Боб перевел нетерпеливый взгляд на Пуаро.
«Глупая женщина, – казалось, говорил он. – Но вы-то человек умный. Мячи хранятся в определенных местах. И этот ящик – одно из таких мест. В нем всегда лежал мой мячик. И сейчас он тоже должен быть там. Такова собачья логика».
– Там его нет, Боб, – подтвердил я.
Он недоверчиво посмотрел на меня. И, когда мы вышли из комнаты, нехотя последовал за нами.
Затем нам показали стенные шкафы, чулан под лестницей, небольшую буфетную, где, по словам служанки, «хозяйка обычно составляла букеты».

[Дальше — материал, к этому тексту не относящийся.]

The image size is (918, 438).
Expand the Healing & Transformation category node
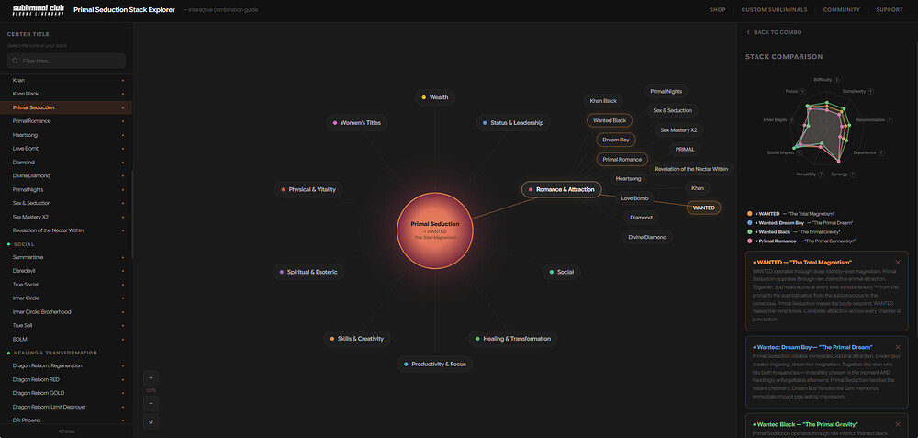point(514,338)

– Вы давно здесь служите? – спросил Пуаро.
– Двадцать два года, сэр.
– И одна ведете все хозяйство?
– Вместе с кухаркой, сэр.
– Она тоже давно служит у мисс Аранделл?
– Четыре года, сэр. Предыдущая кухарка умерла.
– А если я куплю этот дом, вы готовы остаться здесь?
Она слегка зарделась.
– Большое спасибо вам, сэр, но я решила больше не работать. Хозяйка оставила мне достаточно денег, и я хочу переехать к моему брату. Я живу здесь по просьбе мисс Лоусон, чтобы присмотреть за домом, пока он не будет продан.
Пуаро кивнул. В наступившей тишине послышался новый звук: тук, тук, тук. Он становился все громче и громче и, казалось, спускался откуда-то сверху.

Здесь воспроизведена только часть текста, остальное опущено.